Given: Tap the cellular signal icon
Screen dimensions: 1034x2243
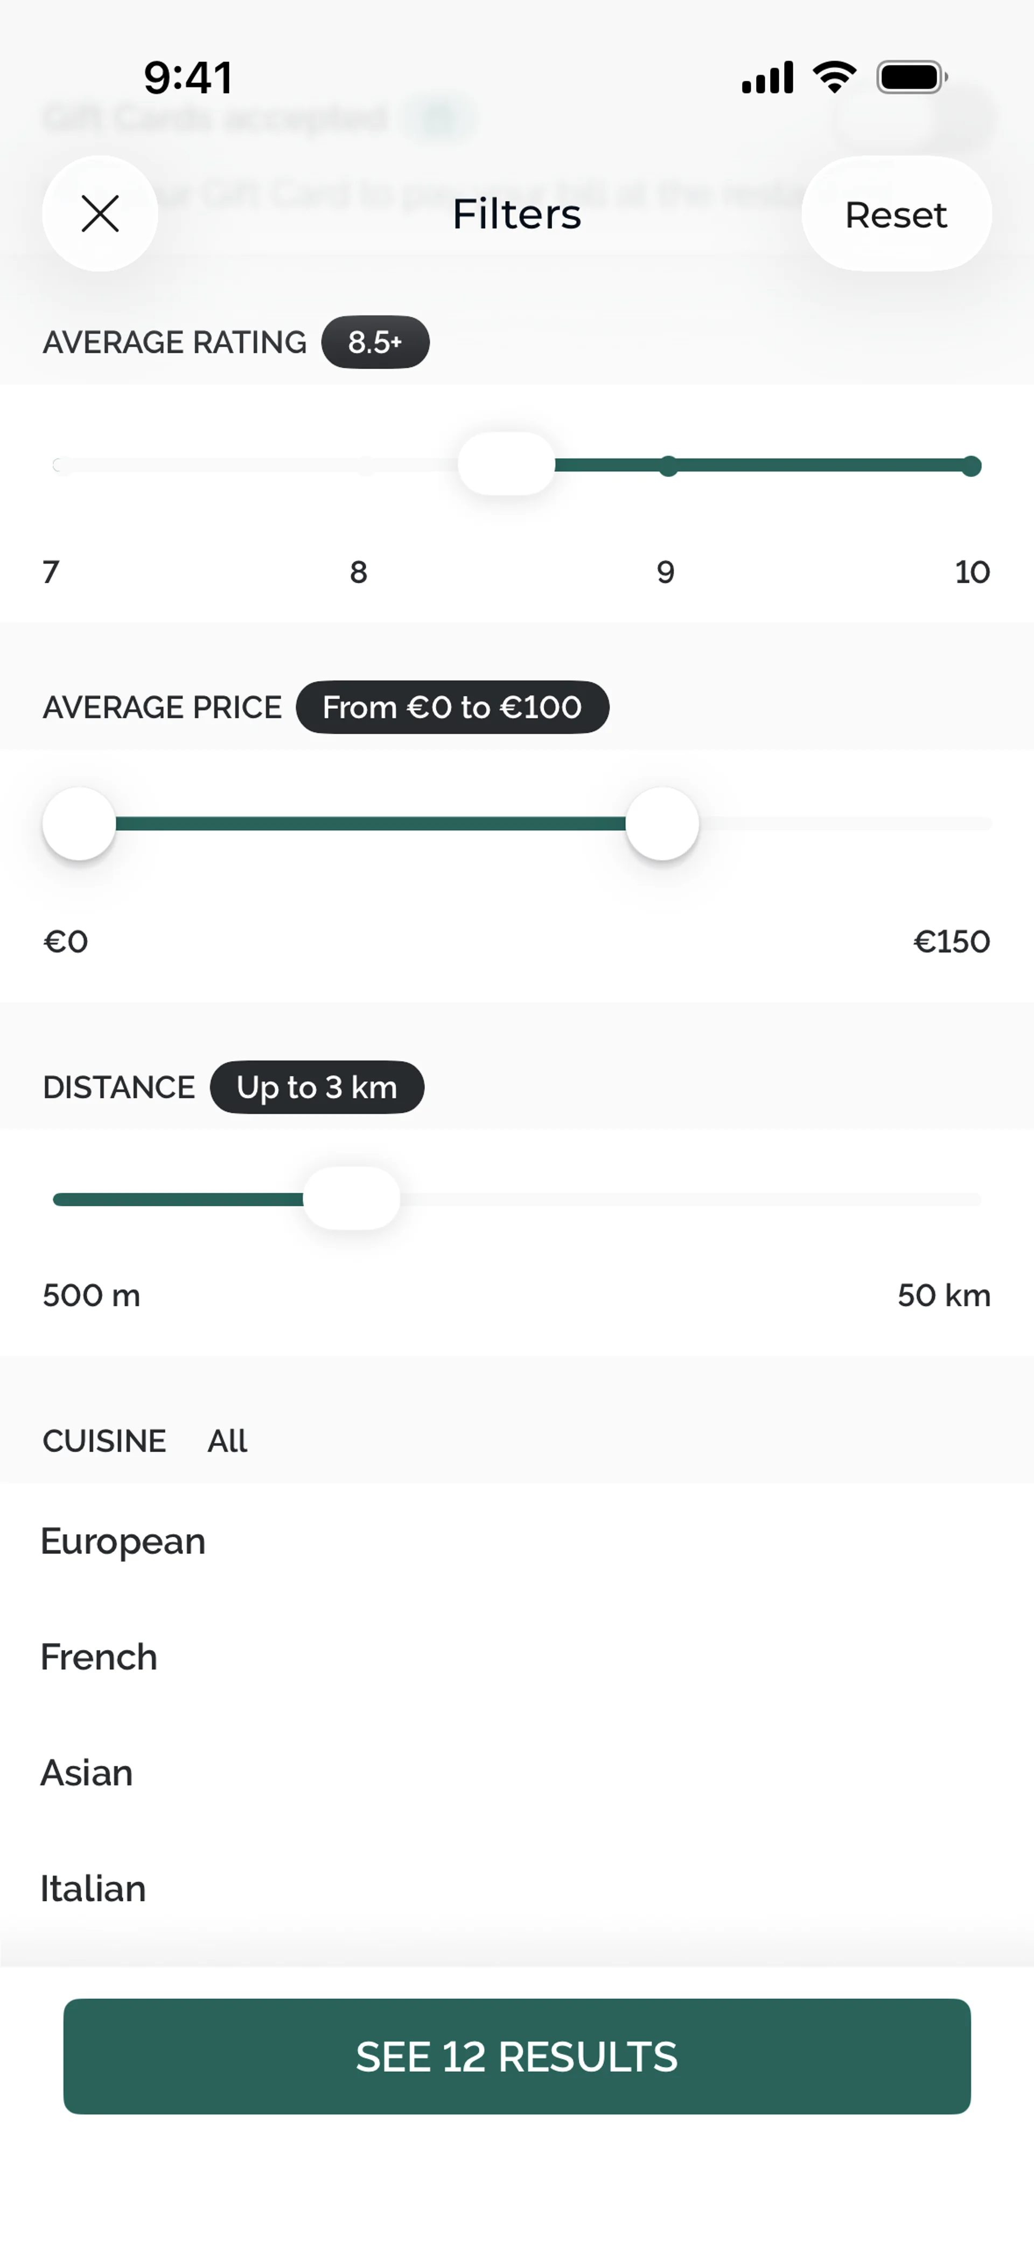Looking at the screenshot, I should pyautogui.click(x=767, y=77).
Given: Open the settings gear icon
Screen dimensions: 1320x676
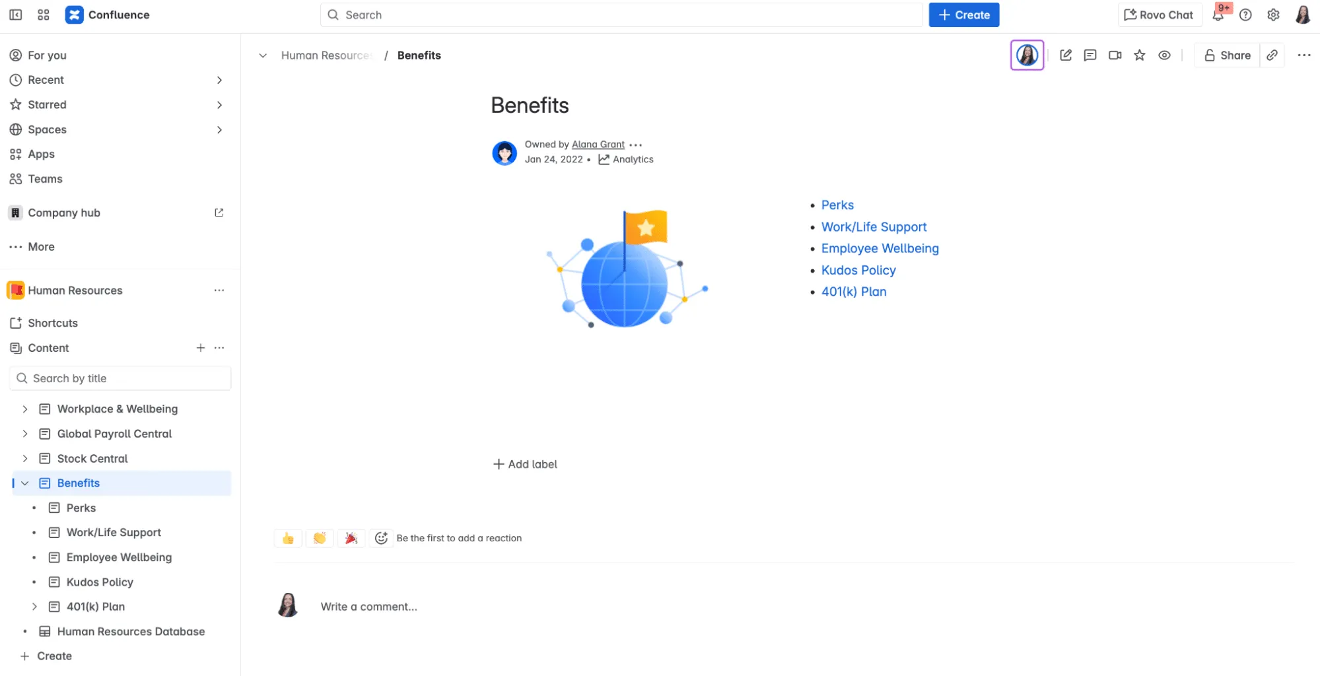Looking at the screenshot, I should pyautogui.click(x=1273, y=15).
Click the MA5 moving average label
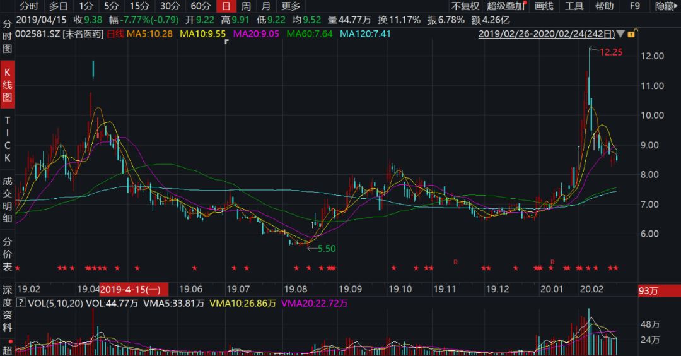The width and height of the screenshot is (681, 356). click(146, 33)
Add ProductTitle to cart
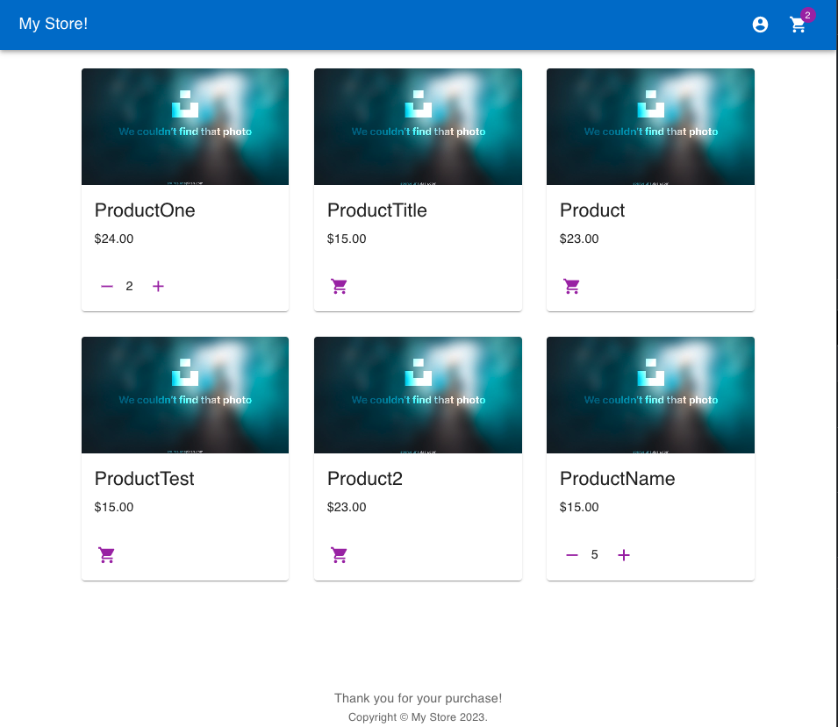The height and width of the screenshot is (727, 838). pos(340,286)
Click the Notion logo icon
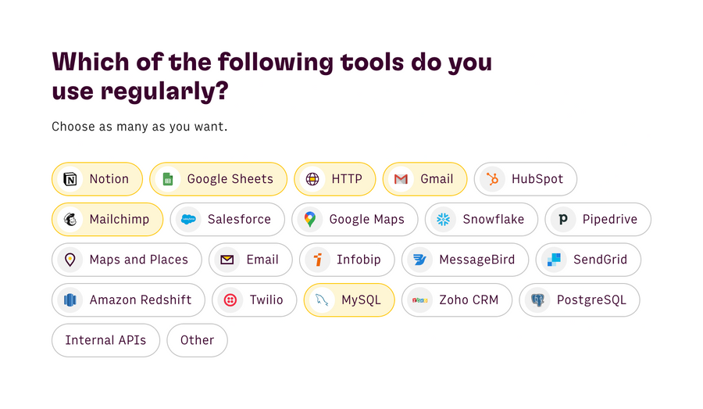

○ ○ ○ ○

GOAL OF THE EXERCISE: The lines to report are those in the material above that contain the word "icon"; copy every one of them.

OUTPUT OF THE EXERCISE:
Given: Tap the cellular signal icon
Given: Open the settings gear icon
Click the Notion logo icon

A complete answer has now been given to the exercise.